Utilities and Conveniences#

This section provide a short overview of various more involved operations which are provided in the utils module. In all cases, more detail is available in the API pages

Rename Dimensions#

The rename_dimension() utility does this, in a way which ensures a safe and consistent result.

See: Rename

Dataset Equality Testing#

The functions dataset_differences() and variable_differences() produce a list of messages detailing all the ways in which two datasets or variables are different.

For Example:#

>>> data1 = NcData(
...   dimensions=[NcDimension("x", 5)],
...   variables=[NcVariable("vx", dimensions=["x"], data=np.arange(5))]
... )
>>> data2 = data1.copy()
>>> print(dataset_differences(data1, data2))
[]
>>> data2.dimensions["x"].unlimited = True
>>> data2.variables["vx"].data = np.array([1, 3])  # NB must be a *new* array !
>>> diffs = dataset_differences(data1, data2)
>>> for msg in diffs:
...    print(msg)
Dataset "x" dimension has different "unlimited" status : False != True
Dataset variable "vx" shapes differ : (5,) != (2,)
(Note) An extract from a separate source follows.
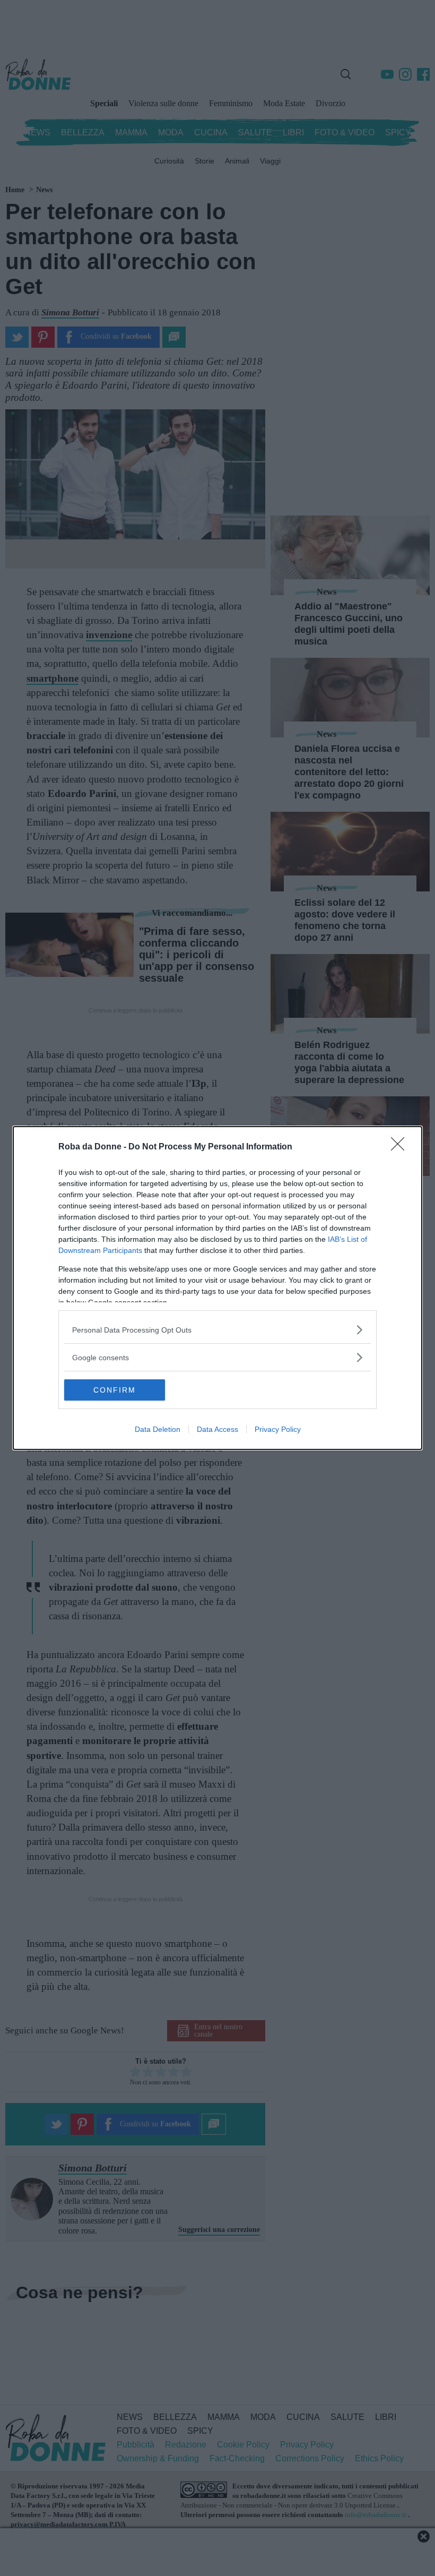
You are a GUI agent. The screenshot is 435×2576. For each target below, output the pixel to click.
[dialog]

For a short-form test that two things are the same, you can just check that the results == [].

By default, these functions compare everything about the two arguments. However, they also have multiple keywords which allow certain types of differences to be ignored, E.G. check_dims_order=False, check_var_data=False.

Note

The == and != operations on ncdata.NcData and ncdata.NcVariable use these utility functions to check for differences.

Warning

As they lack a keyword interface, these operations provide no tolerance options, so they always check absolutely everything. Especially, they perform full data-array comparisons, which can have very high performance costs if data arrays are large.

Sub-indexing#

A new dataset can be derived by indexing over dimensions, analagous to sub-indexing an array.

This operation indexes all the variables appropriately, to produce a new, independent dataset which is complete and self-consistent.

The basic indexing operation is provided in three forms:

  1. the index_by_dimensions() function provides the basic operation

  2. the Slicer objects allow indexing with a slicing syntax

  3. the ncdata.NcData.slicer() and NcData.__getitem__ methods allow a neater syntax for slicing datasets directly

Note

The simplest way is usually to use the NcData methods. See: Extract a subsection by indexing

Indexing function#

The function index_by_dimensions() provides indexing where the indices are passed as keywords for each named dimension.

For example:

>>> data = NcData(
...   dimensions=[NcDimension("y", 4), NcDimension("x", 10)],
...   variables=[NcVariable(
...      "v1", dimensions=["y", "x"],
...      data=np.arange(40).reshape((4, 10))
...   )]
... )
>>> subdata_A = index_by_dimensions(data, x=2)
>>> print(subdata_A)
<NcData: <'no-name'>
    dimensions:
        y = 4

    variables:
        <NcVariable(int64): v1(y)>
>
>>> print(subdata_A.variables["v1"].data)
[ 2 12 22 32]

>>> subdata_B = index_by_dimensions(data, y=slice(0, 2), x=[4, 1, 2])
>>> print(subdata_B)
<NcData: <'no-name'>
    dimensions:
        y = 2
        x = 3

    variables:
        <NcVariable(int64): v1(y, x)>
>
>>> print(subdata_B.variables["v1"].data)
[[ 4  1  2]
 [14 11 12]]

Slicing syntax#

The Slicer class is provided to enable the same operation to be expressed using multi-dimensional slicing syntax.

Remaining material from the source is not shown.